→ Action item:
Using the material that follows, output exactly the lines from the one containing "How do I perform: Click the Personas" through the one containing "Task: Click Launch Stack plus button", with both ends kept.
The records START
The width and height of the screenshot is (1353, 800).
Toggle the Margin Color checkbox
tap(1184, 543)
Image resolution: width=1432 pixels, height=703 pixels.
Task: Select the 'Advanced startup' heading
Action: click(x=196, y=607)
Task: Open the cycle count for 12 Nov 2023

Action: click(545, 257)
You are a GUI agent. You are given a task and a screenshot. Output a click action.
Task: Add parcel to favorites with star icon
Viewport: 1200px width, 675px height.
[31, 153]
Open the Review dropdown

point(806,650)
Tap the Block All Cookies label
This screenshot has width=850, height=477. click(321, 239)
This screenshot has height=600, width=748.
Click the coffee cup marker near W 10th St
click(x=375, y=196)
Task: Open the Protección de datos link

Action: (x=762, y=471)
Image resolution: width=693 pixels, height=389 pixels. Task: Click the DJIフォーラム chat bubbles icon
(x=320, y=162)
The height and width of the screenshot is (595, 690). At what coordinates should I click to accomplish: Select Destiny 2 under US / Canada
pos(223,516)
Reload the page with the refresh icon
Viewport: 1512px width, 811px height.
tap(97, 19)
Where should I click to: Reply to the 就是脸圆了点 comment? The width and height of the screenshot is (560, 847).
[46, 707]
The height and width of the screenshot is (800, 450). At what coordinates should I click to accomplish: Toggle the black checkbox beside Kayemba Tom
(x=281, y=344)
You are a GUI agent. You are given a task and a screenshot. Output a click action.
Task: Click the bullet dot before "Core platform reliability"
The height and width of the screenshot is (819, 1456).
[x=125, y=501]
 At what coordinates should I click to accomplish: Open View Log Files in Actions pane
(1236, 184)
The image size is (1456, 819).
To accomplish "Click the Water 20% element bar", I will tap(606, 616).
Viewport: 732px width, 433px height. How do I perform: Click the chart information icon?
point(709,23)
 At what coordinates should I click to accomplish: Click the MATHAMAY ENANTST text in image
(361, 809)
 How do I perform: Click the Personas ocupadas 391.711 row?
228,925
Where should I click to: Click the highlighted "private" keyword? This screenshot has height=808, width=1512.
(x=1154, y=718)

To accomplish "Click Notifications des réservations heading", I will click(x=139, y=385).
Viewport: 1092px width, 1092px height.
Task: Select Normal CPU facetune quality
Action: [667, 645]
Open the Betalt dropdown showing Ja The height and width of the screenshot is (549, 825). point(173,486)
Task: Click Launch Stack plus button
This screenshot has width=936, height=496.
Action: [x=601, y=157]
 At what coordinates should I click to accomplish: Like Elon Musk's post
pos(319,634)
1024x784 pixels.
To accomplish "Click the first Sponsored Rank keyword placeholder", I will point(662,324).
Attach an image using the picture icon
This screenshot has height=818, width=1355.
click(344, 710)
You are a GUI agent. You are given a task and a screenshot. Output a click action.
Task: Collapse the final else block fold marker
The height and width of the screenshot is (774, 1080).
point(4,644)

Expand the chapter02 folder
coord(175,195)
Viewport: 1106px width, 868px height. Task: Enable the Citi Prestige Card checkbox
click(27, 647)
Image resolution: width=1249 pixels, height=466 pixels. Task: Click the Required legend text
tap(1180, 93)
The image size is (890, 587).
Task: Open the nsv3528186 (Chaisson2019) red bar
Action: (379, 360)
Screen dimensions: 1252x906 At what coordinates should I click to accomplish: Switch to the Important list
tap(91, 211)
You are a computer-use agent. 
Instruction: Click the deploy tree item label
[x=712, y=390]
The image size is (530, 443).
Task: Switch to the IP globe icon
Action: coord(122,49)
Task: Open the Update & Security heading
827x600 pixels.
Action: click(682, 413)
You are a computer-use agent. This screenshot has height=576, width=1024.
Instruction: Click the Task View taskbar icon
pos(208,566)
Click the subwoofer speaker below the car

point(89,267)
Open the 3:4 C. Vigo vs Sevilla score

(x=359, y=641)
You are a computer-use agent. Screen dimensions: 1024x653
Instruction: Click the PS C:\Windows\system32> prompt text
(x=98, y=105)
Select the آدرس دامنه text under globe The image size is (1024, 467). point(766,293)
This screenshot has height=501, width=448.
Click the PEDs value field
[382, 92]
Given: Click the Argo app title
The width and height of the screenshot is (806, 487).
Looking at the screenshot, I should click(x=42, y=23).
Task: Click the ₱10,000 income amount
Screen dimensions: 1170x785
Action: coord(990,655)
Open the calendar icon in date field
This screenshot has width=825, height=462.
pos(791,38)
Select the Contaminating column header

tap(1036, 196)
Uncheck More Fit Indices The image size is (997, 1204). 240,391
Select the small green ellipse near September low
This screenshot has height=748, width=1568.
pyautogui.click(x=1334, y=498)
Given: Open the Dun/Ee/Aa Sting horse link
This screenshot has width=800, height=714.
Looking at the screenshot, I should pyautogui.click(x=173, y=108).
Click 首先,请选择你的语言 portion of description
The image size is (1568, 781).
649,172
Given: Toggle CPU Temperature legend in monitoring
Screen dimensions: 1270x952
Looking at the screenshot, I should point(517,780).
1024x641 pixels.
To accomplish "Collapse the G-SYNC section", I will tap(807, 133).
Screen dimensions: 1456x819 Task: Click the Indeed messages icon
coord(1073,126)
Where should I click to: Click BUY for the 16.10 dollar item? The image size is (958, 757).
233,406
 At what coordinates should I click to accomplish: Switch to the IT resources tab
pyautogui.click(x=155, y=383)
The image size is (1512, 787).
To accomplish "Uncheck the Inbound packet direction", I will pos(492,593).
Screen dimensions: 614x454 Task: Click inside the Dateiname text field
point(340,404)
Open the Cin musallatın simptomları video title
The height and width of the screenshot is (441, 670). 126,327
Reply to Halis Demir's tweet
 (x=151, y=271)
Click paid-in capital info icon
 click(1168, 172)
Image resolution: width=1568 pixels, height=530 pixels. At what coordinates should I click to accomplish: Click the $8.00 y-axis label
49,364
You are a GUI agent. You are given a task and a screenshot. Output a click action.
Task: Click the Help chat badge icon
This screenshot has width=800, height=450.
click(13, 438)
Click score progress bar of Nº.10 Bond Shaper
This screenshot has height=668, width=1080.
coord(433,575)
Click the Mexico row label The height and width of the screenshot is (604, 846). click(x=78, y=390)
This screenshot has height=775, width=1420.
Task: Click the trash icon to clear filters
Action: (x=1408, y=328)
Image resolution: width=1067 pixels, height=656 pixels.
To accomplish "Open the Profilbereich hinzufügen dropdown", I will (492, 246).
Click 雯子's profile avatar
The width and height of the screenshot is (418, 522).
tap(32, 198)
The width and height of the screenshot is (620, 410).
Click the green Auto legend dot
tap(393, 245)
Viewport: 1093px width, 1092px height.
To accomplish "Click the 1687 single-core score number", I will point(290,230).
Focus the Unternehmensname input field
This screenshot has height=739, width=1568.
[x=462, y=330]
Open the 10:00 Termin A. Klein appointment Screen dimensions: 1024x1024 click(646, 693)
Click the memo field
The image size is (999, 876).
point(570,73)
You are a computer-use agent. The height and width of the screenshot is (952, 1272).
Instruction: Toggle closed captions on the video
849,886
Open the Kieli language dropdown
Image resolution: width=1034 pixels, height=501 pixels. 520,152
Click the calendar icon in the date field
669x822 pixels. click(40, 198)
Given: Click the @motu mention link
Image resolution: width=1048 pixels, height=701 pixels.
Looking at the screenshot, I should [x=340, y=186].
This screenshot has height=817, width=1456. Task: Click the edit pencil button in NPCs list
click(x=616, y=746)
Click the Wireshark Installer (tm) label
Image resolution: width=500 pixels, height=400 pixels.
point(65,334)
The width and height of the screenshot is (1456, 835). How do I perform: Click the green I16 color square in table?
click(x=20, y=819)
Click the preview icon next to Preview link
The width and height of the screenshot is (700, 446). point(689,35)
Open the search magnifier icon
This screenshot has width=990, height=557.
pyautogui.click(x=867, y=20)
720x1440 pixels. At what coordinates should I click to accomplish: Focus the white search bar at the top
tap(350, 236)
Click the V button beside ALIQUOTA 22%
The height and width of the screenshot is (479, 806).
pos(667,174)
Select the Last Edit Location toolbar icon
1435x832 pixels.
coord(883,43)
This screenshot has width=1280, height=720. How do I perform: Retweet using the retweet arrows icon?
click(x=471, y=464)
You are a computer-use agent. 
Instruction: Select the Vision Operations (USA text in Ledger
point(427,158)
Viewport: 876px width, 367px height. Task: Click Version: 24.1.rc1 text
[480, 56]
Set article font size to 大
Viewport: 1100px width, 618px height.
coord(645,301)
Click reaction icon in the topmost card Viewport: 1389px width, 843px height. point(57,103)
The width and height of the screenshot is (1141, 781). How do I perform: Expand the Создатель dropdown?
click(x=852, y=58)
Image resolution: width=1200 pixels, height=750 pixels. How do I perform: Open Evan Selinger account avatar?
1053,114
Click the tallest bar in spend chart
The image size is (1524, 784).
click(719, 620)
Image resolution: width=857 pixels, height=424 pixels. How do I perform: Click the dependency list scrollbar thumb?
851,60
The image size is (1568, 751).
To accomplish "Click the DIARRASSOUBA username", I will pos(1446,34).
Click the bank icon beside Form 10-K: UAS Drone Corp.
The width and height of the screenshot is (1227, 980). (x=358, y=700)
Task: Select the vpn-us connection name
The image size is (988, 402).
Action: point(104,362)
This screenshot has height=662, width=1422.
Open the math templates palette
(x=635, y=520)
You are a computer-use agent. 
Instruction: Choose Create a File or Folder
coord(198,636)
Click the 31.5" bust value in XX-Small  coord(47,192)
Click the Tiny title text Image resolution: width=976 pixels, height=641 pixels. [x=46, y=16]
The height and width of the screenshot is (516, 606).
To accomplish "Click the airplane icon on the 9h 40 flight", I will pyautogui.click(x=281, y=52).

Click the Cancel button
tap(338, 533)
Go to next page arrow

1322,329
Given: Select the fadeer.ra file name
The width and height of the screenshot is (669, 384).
The records END
→ Solution to this exercise:
 How do I perform: Click the Personas ocupadas 391.711 row?
228,925
Where should I click to: Click the highlighted "private" keyword? This screenshot has height=808, width=1512.
(x=1154, y=718)

To accomplish "Click Notifications des réservations heading", I will click(x=139, y=385).
Viewport: 1092px width, 1092px height.
Task: Select Normal CPU facetune quality
Action: [667, 645]
Open the Betalt dropdown showing Ja The height and width of the screenshot is (549, 825). point(173,486)
Task: Click Launch Stack plus button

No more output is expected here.